In an effort to advance treatment of MCRPC, we used Sapian.Hit to identify New Chemical Entities that acted on novel targets we had previously identified. We virtually screened close to 10 million compounds in order to shortlist 3 candidates for wet-lab testing. Two compounds showed significant target engagement and significantly reduced proliferation in cellular assays. Our best compound was tested in vivo, where it induced full growth arrest on tumors, without exhibiting any notable toxicity.

This drug is currently undergoing further development in order to advance towards human trials.

Sapian.Ward makes our drugs safe and effective

The Problem
Not all compounds make good drugs
Drugs interact with our bodies in many surprising ways. Whether administered orally, topically, through an injection, or any other method, most drugs will interact with multiple organs and biological systems. These can block, transform, or help to clear drugs. Furthermore, inside our bodies, drugs can interact with other drugs or have unintended effects. Figuring out which drugs are going to be safe and effective is a tremendously challenging problem. Because of high failure rates, the very first step of clinical trials of novel drugs involves evaluating the safety of drugs when administered in humans. We believe we should aim for a near 100% success rate here, and AI is one tool to achieve this.
Our approach
We are predicting how compounds act in our bodies
Sapian.Ward predicts how a drug will behave in a broader biological context.
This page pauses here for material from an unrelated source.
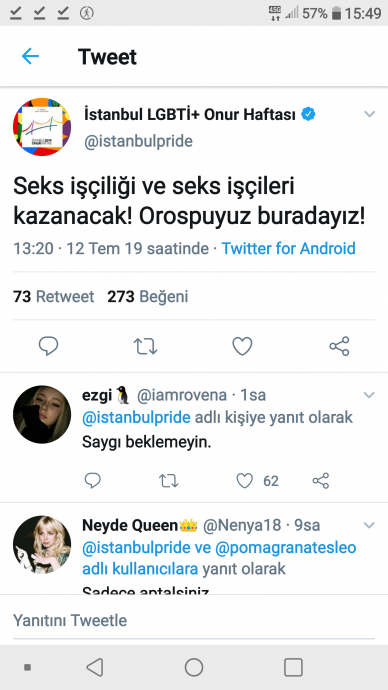Screen dimensions: 388x690
Task: View the 73 Retweet list
Action: (54, 297)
We predict a wide variety of properties related to Absorption, Distribution, Metabolism, Excretion and Toxicology (ADMETox) of compounds, in order to shortlist compounds that are the most likely to be both safe and effective in humans. As a consequence, we filter out compounds that are most likely to fail, either in animal tests or in human tests, which further reduces the number of compounds we test in vivo and speeds up our discoveries.
Heart cells of a healthy rat (left) versus those having undergone Doxorubicin-induced cardiotoxicity (left).

Preventing Cardiotoxicity

A use case of Sapian.Ward
Therapeutic Area Ion Channels
Partner Universite de Nantes
Discovery 2023

Cardiotoxicity is a common cause for failure of drugs, with estimates ranging from 5%-15% of drug pipeline failing because of unacceptable heart toxicity. Often, this toxicity is caused by a drug inhibiting the function of a particular protein called Kv11.1, encoded by the hERG gene. Drugs that interact with this protein can cause various arrythmias or cardiac arrest, and sadly, it requires specialized assays or advanced animal tests to uncover this toxicity, often abbreviated in hERG toxicity.
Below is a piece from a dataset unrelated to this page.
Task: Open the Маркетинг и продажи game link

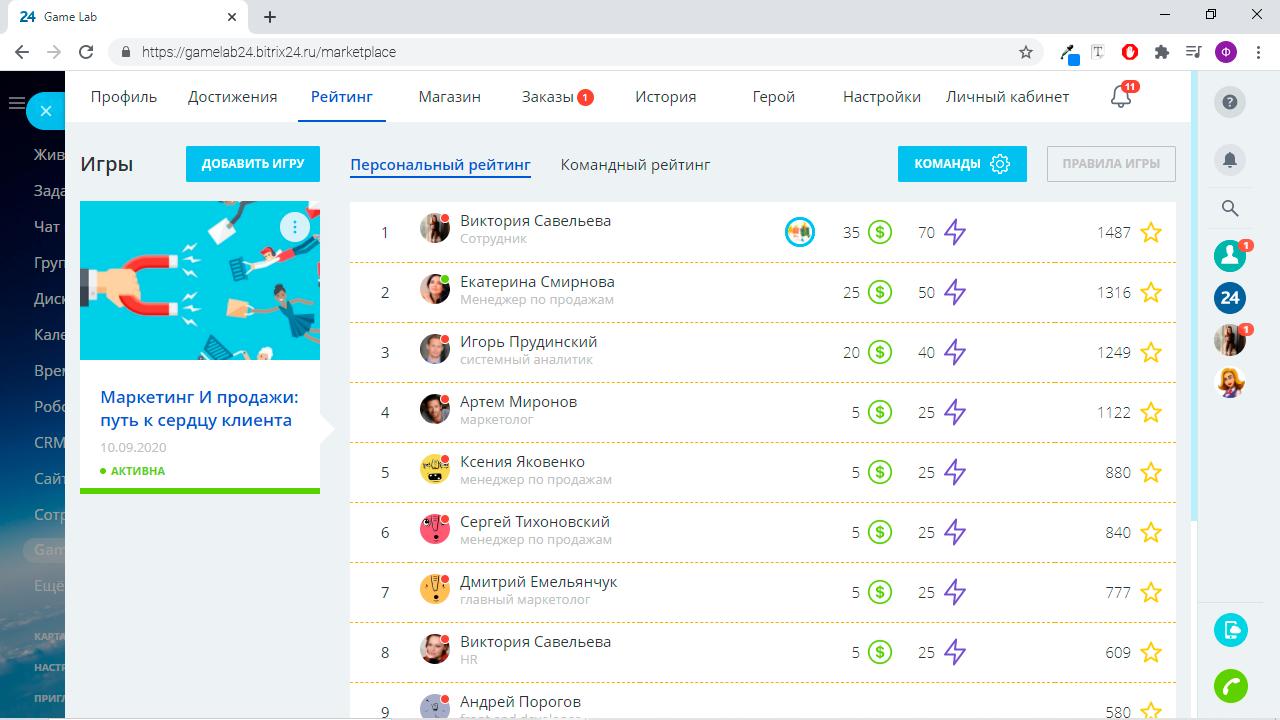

We used Sapian.ward to detect whether we could differentiate between small molecules that selectively interacted with multiple promising targets that are closely related to hERG, and those that inhibited both hERG and our target of interest. We tested over 200 compounds from different chemical scaffolds, and purposefully included an equal amount of likely hERG-toxic compounds to be able to validate that experimental results matched with our predictions.

We showed that we achieve a near 95% (balanced) accuracy in predicting hERG toxicity on unseen compounds with very high chemical diversity, further validating that we can indeed identify, and filter out, compounds that cause this major issue in drug development.